On June 17, 2015, on the wake of a mass shooting in Charleston, South Carolina, the Onion published a very similar article (see below).

Readers of this article will quickly note that even though photo and the details of the real event are different, the rest of the article is almost exactly the same. The only variation is the name and provenance of the person in the vox populi interview.
Does this seem familiar? Perhaps you read an earlier article, published on May 27, 2014 (see below).

This response to another real mass shooting event in Isla Vista, California became the template for the two most recent articles, effectively using an e-poetic rhetorical argument. By applying the same headline and article to the latest mass killing spree, The Onion staff writers are using a strategy that Gertrude Stein used in her poetry and discussed in her lecture “Portraits and Repetition.”
Think about all the detective stories everybody reads. The kind of crime is the same, and the idea of the story is very often the same […] but once started expressing this thing, expressing any thing there can be no repetition because the essence of that repetition is insistence, and if you insist you must each time use emphasis.
While Stein goes on explain the inevitable variations in emphasis that come from insistent repetition, we can clearly see the strategy at work in this recurrent article in The Onion. From this perspective these three articles could be considered the same computational work, written with two variables (real mass shooting event, fake vox populi interview), and generated and published every time there is a mass shooting in the US. The repetition of the tragic events magnify the insistence of the article, casting emphasis on how the events could be prevented, on how some people are willfully ignoring the elephant in the room, of the American people are not really “helpless.”
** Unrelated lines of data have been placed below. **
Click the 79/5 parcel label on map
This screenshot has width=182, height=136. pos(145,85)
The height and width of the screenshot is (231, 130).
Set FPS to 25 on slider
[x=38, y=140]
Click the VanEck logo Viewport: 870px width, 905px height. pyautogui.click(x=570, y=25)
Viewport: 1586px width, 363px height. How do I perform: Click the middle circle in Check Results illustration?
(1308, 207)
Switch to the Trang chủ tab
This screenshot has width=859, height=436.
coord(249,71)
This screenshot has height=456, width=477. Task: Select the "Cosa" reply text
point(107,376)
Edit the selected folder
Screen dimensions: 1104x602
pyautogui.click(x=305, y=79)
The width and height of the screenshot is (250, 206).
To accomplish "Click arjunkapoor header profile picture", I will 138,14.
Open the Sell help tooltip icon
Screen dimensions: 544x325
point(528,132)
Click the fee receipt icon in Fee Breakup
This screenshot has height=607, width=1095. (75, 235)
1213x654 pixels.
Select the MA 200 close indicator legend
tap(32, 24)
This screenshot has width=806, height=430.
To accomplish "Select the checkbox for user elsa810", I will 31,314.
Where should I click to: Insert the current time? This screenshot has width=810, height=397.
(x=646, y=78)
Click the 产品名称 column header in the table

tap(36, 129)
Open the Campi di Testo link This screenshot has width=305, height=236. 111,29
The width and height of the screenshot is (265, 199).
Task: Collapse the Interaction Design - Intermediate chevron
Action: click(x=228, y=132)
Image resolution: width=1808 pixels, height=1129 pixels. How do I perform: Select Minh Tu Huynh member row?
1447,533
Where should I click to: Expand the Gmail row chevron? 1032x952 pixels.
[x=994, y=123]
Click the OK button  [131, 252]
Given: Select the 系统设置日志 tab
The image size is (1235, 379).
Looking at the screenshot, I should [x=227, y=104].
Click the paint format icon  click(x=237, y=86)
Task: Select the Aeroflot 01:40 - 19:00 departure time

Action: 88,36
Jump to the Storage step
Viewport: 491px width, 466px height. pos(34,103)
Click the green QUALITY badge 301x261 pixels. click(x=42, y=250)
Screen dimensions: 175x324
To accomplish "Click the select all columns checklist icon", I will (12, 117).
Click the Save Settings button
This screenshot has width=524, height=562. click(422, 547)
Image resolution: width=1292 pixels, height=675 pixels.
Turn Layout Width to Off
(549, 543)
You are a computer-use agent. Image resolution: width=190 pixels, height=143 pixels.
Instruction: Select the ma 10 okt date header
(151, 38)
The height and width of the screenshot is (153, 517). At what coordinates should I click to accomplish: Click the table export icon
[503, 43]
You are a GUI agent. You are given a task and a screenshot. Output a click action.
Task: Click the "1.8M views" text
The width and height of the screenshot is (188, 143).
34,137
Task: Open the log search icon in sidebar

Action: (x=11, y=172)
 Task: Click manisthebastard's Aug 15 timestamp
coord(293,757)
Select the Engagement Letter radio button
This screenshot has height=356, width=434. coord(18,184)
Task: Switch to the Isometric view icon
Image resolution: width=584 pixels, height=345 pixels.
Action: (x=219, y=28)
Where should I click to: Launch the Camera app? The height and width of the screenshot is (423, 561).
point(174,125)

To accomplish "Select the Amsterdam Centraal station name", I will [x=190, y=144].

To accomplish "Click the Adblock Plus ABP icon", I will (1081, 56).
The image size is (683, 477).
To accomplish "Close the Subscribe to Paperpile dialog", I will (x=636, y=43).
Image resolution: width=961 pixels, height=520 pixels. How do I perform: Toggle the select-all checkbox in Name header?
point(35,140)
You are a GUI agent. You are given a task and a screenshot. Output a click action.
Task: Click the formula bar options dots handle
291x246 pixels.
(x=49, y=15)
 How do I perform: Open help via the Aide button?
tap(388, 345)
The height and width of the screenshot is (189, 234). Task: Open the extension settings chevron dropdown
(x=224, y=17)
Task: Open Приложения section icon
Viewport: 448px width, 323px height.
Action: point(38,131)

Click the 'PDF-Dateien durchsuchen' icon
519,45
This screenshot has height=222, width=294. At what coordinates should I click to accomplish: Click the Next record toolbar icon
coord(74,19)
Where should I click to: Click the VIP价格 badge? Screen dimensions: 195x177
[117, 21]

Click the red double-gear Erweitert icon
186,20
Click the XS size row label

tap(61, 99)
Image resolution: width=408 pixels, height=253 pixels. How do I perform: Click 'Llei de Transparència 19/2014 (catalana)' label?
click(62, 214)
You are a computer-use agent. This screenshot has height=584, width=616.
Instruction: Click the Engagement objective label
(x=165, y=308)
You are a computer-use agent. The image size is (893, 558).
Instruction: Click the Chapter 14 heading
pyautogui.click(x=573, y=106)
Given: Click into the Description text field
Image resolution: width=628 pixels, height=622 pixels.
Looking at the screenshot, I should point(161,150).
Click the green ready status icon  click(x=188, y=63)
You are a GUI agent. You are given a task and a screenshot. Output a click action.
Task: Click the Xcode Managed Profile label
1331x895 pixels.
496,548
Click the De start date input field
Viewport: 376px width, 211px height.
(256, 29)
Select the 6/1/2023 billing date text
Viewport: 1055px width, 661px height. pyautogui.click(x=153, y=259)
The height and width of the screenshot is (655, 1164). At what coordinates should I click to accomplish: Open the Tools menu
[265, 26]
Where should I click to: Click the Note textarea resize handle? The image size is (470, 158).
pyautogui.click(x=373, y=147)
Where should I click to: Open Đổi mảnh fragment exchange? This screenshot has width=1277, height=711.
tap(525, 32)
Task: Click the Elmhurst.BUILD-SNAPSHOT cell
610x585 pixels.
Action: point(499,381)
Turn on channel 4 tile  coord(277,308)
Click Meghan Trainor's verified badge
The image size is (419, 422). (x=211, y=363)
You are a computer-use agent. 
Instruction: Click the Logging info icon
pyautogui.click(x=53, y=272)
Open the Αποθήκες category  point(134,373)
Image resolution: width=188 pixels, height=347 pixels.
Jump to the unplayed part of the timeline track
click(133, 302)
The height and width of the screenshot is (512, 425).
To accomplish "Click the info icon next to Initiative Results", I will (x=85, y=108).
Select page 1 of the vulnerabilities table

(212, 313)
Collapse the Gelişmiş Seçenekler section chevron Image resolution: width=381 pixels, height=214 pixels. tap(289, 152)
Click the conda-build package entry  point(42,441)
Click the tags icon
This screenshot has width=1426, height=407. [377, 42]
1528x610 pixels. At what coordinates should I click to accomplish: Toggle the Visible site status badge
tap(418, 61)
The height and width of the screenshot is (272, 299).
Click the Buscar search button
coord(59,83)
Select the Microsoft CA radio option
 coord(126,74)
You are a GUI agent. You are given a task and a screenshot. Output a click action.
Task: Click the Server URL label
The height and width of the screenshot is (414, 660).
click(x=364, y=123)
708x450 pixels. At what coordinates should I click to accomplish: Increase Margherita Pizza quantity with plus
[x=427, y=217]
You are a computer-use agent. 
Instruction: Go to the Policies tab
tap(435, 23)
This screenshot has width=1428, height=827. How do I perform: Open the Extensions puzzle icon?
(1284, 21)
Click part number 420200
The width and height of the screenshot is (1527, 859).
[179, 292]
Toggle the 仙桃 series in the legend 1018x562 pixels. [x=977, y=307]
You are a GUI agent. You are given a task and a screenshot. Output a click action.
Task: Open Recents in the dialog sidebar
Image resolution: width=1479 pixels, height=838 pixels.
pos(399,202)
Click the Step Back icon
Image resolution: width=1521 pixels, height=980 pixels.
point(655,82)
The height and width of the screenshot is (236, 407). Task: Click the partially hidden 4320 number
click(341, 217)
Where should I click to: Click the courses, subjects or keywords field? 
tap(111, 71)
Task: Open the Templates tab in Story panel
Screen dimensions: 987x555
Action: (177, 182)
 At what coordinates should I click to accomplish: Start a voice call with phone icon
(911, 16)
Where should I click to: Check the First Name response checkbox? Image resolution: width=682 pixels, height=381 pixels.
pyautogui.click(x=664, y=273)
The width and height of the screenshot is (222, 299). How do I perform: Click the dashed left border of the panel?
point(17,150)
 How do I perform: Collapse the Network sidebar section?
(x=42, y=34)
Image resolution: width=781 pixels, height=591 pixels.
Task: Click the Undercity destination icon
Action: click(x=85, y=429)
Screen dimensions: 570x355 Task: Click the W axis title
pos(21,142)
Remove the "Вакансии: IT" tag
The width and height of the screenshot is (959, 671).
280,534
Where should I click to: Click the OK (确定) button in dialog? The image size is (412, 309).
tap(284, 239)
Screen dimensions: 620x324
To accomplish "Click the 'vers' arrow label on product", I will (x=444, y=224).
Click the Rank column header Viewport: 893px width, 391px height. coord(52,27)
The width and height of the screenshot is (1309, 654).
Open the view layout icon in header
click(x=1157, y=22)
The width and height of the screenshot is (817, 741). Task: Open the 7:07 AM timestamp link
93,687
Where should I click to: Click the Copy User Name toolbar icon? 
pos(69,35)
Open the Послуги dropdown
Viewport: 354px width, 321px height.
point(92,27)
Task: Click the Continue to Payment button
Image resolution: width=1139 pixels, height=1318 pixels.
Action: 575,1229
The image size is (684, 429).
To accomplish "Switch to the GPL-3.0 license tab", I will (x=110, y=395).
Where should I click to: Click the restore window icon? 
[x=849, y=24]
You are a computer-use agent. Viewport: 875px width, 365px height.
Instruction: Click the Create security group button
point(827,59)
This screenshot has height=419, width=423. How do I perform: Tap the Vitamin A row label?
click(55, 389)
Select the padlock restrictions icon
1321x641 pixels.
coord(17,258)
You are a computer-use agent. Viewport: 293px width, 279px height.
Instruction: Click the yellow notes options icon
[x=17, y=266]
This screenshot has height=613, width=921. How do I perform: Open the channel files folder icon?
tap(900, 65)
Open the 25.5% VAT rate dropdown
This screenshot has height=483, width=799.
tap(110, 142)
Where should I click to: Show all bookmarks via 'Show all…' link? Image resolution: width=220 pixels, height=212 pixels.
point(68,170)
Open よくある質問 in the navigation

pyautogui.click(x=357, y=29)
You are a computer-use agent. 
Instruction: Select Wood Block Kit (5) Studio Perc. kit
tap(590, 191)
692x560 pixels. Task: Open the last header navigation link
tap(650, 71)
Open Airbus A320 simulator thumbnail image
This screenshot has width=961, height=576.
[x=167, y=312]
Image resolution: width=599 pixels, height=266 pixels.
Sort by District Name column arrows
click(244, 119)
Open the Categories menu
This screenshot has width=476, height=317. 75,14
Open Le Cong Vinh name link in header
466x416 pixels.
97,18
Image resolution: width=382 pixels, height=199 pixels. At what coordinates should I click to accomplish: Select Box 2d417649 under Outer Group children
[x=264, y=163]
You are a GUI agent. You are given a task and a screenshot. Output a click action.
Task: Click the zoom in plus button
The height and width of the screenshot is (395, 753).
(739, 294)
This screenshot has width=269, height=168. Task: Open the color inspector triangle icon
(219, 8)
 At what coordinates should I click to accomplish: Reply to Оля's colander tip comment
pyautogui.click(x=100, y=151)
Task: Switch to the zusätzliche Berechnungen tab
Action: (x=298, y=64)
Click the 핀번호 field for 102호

The vox populi variable, whether it’s generated or tactically chosen, offers people with different names (that carry implied information on gender, class, and ethnicity) from different states to create identification from some of the audience. The goal is for you as a reader to identify with someone saying “This was a terrible tragedy, but sometimes these things just happen and there’s nothing anyone can do to stop them,” and then imagine the statement spoken (or thought) by you.
Would you want to stand idly by, accepting the inevitability of recurrent mass shootings?
This computational rhetoric gains power through repetition. And whether it runs computationally or its algorithmic argument is carried out by humans, it carries as much conviction on its issue as Mark Sample’s protest bot @NRA_Tally. It’s inescapable argument is that every time a new iteration of this article is published, it signals a failure on the part of an otherwise great nation and its people to do something about it.